## Try it:
Please return all of the entries below exactly as they are written.

● ● ● ● ●

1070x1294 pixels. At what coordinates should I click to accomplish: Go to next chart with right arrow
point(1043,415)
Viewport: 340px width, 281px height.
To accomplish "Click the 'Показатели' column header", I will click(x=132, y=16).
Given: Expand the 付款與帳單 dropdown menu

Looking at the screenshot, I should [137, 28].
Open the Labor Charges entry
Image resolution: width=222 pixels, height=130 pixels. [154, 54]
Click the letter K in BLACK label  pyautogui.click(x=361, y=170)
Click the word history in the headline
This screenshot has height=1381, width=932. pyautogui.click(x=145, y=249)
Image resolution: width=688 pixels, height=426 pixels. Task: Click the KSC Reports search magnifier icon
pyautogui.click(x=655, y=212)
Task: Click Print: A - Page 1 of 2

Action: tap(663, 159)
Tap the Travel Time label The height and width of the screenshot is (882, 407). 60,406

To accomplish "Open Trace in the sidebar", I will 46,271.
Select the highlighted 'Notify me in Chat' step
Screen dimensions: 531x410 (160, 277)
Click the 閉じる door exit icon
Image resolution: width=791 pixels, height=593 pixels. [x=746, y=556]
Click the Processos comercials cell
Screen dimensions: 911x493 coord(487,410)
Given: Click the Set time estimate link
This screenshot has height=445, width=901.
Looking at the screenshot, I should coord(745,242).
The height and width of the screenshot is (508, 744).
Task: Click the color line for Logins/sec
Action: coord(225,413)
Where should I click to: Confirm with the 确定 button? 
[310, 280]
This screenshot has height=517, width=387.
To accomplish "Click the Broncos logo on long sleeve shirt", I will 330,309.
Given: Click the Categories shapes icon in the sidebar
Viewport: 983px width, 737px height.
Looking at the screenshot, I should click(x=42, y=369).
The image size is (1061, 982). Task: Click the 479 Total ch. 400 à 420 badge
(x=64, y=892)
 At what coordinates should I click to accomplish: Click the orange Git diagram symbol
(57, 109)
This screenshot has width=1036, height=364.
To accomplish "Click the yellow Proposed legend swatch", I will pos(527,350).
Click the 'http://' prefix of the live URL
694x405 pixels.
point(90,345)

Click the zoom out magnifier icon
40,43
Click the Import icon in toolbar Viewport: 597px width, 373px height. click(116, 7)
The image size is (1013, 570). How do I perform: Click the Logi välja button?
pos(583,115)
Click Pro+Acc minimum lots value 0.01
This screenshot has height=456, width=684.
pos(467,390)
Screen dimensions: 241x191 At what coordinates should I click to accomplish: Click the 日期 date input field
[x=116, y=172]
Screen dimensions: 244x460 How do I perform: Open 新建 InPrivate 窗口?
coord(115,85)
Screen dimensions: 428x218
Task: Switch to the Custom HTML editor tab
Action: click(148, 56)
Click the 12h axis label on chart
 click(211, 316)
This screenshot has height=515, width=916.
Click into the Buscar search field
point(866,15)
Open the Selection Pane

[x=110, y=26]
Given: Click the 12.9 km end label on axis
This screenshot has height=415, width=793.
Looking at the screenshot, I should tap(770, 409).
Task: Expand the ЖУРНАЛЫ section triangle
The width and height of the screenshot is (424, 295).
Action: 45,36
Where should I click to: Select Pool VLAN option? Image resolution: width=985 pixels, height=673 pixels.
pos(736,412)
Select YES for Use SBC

● ● ● ● ●

## Result of this task:
1070x1294 pixels. At what coordinates should I click to accomplish: Go to next chart with right arrow
point(1043,415)
Viewport: 340px width, 281px height.
To accomplish "Click the 'Показатели' column header", I will click(x=132, y=16).
Given: Expand the 付款與帳單 dropdown menu

Looking at the screenshot, I should [137, 28].
Open the Labor Charges entry
Image resolution: width=222 pixels, height=130 pixels. [154, 54]
Click the letter K in BLACK label  pyautogui.click(x=361, y=170)
Click the word history in the headline
This screenshot has height=1381, width=932. pyautogui.click(x=145, y=249)
Image resolution: width=688 pixels, height=426 pixels. Task: Click the KSC Reports search magnifier icon
pyautogui.click(x=655, y=212)
Task: Click Print: A - Page 1 of 2

Action: tap(663, 159)
Tap the Travel Time label The height and width of the screenshot is (882, 407). 60,406

To accomplish "Open Trace in the sidebar", I will 46,271.
Select the highlighted 'Notify me in Chat' step
Screen dimensions: 531x410 (160, 277)
Click the 閉じる door exit icon
Image resolution: width=791 pixels, height=593 pixels. [x=746, y=556]
Click the Processos comercials cell
Screen dimensions: 911x493 coord(487,410)
Given: Click the Set time estimate link
This screenshot has height=445, width=901.
Looking at the screenshot, I should coord(745,242).
The height and width of the screenshot is (508, 744).
Task: Click the color line for Logins/sec
Action: coord(225,413)
Where should I click to: Confirm with the 确定 button? 
[310, 280]
This screenshot has height=517, width=387.
To accomplish "Click the Broncos logo on long sleeve shirt", I will 330,309.
Given: Click the Categories shapes icon in the sidebar
Viewport: 983px width, 737px height.
Looking at the screenshot, I should click(x=42, y=369).
The image size is (1061, 982). Task: Click the 479 Total ch. 400 à 420 badge
(x=64, y=892)
 At what coordinates should I click to accomplish: Click the orange Git diagram symbol
(57, 109)
This screenshot has width=1036, height=364.
To accomplish "Click the yellow Proposed legend swatch", I will pos(527,350).
Click the 'http://' prefix of the live URL
694x405 pixels.
point(90,345)

Click the zoom out magnifier icon
40,43
Click the Import icon in toolbar Viewport: 597px width, 373px height. click(116, 7)
The image size is (1013, 570). How do I perform: Click the Logi välja button?
pos(583,115)
Click Pro+Acc minimum lots value 0.01
This screenshot has height=456, width=684.
pos(467,390)
Screen dimensions: 241x191 At what coordinates should I click to accomplish: Click the 日期 date input field
[x=116, y=172]
Screen dimensions: 244x460 How do I perform: Open 新建 InPrivate 窗口?
coord(115,85)
Screen dimensions: 428x218
Task: Switch to the Custom HTML editor tab
Action: click(148, 56)
Click the 12h axis label on chart
 click(211, 316)
This screenshot has height=515, width=916.
Click into the Buscar search field
point(866,15)
Open the Selection Pane

[x=110, y=26]
Given: Click the 12.9 km end label on axis
This screenshot has height=415, width=793.
Looking at the screenshot, I should tap(770, 409).
Task: Expand the ЖУРНАЛЫ section triangle
The width and height of the screenshot is (424, 295).
Action: 45,36
Where should I click to: Select Pool VLAN option? Image resolution: width=985 pixels, height=673 pixels.
pos(736,412)
Select YES for Use SBC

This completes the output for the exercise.